Soprattutto riesce a far sorgere la nuova chiesa parrocchiale. La prima pietra è collocata il 23 gennaio 1972 dall’amministratore apostolico mons. Abramo Freschi, presente il vescovo mons. Vittorio De Zanche. Progettata dal sacerdote arch. Angelo Polesello di Fiesole (Firenze), fu benedetta il 27 ottobre 1973 e dedicata a “Maria Santissima Madre della Chiesa”. Nella parete di fondo, con al centro il tabernacolo, è stato realizzato da Nane Zavagno nel 1972 un mosaico con sassi bianchi del Tagliamento, disposti a raggera.

Tanto a Cimolais che a San Giorgio, don Pivetta dimostrò costante sensibilità per i parrocchiani sparsi per il mondo, tenendo copiosa corrispondenza. Ai sangiorgini emigrati in Italia o all’estero, fin dal suo arrivo in parrocchia inviò il bollettino parrocchiale.

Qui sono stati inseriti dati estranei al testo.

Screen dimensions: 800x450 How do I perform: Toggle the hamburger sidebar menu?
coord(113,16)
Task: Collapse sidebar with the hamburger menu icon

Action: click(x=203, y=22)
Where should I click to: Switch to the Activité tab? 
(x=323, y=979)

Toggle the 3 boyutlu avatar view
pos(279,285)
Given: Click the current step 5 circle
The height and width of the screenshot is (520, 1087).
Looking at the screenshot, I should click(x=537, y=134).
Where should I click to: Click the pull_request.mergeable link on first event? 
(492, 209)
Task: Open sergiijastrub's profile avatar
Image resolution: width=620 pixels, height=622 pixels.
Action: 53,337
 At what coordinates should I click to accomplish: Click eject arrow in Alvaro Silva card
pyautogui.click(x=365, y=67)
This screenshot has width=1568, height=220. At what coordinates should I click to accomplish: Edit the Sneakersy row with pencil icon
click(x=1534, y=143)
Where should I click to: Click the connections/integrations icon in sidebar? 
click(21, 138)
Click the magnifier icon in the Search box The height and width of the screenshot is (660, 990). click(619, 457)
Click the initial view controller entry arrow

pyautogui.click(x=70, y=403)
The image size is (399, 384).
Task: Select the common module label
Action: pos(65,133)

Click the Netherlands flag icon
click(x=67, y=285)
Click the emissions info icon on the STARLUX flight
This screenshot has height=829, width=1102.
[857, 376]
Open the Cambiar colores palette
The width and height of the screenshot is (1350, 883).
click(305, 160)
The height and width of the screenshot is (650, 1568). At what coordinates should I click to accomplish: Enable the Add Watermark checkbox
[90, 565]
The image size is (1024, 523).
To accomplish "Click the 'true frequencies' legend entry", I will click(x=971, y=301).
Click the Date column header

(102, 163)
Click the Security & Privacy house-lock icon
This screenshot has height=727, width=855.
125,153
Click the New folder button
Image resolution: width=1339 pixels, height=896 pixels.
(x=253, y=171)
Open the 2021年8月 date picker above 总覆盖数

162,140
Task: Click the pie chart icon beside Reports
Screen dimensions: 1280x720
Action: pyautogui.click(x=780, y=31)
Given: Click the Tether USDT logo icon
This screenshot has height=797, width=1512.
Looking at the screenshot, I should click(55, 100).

Sul finire del 1982 fu costretto a rinunciare alla cura d’anime, a causa dei primi sintomi di un male che, dopo ripetuti ricoveri ospedalieri, lo strappò dolorosamente ai fedeli. Fece ritorno al Padre, dalla casa canonica, il 14 febbraio 1983, a soli 70 anni, lasciando impressa nella comunità la sua figura di persona d’animo buono e mite, sempre sereno, accogliente, ricercato nei modi e prudente, con un’enorme forza d’animo nell’affrontare la sofferenza e la morte.